Things were a bit different during the World War II era.
People weren’t looking for a hero with weaknesses. With turmoil erupting around them, they needed an unwavering symbol of truth, justice and the American way.
Comic-book legends Joe Simon and Jack Kirby gave it to them.
Horrified by the actions of Nazi Germany even before the United States’ entry into World War II, Simon and Kirby created Steve Rogers, aka Captain America, a consciously patriotic hero whose red-white-and-blue embodiment of American ideals never faltered.
“Captain America Comics No. 1” went on sale in December 1940, a full year before the bombing at Pearl Harbor drew the U.S. into WWII. The flag-wearing, shield-bearing hero’s debut, which pictured Cap punching Nazi leader Adolf Hitler in the jaw, sold a million copies.
Even then, some readers took offense to the character’s overtly jingoistic bent.
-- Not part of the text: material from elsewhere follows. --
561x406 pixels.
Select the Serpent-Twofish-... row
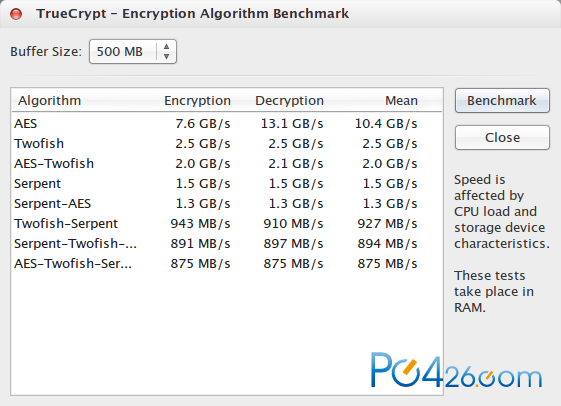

But most of America embraced Cap as the ultimate symbol of the American way and a reminder of the real-life heroes fighting and dying to defend American ideals. Circulation for the comic stayed close to a million copies during the war era, reportedly surpassing figures for news magazines like Time.
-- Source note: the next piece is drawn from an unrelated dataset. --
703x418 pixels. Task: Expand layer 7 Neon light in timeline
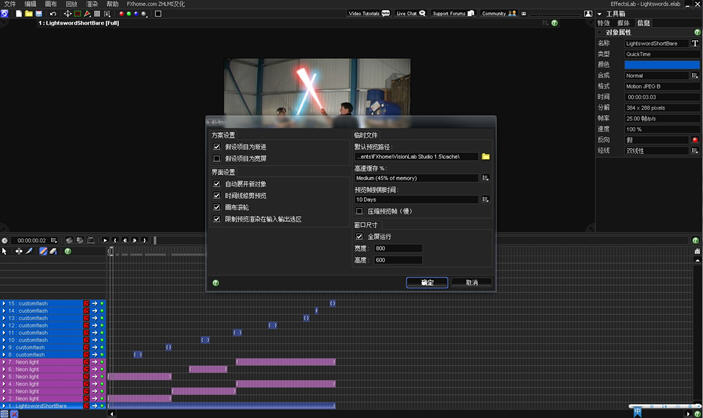pyautogui.click(x=4, y=362)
After the war, Captain America fell out of favor with the public, like most other superheroes of the era. He had disappeared altogether by the mid-1950s.
The captain was revived by Stan Lee and Kirby in “The Avengers No. 4” in March 1964 and remains a cornerstone of today’s Marvel universe. Though rebirth hasn’t been easy for the patriot.
Rogers had to learn to live with a very different world when he woke up in the 1960s. New technology, new styles and a new attitude toward patriotism.
But the times haven’t changed him. He’s still the stalwart soldier defending the core values he fought for during World War II.
Even through Marvel’s 2006 hit “Civil War,” which found Rogers standing up against the government for superheroes’ freedoms, and his apparent death in March 2007.
Maybe it’s his clarity of purpose that makes today’s debut of “Captain America: The First Avenger” so refreshing.
Set in the 1940s, the film depicts Rogers as an unabashedly American super soldier who will stop at nothing to defend his homeland. Because he’s an American through and through, and destroying evil — without the pretense of religious or political views — is what patriots do.
While some are sure to balk at its unapologetic American zeal, let’s hope most who see the film embrace the unity depicted during the days when we faced a shared common enemy as a united front instead of fighting among ourselves.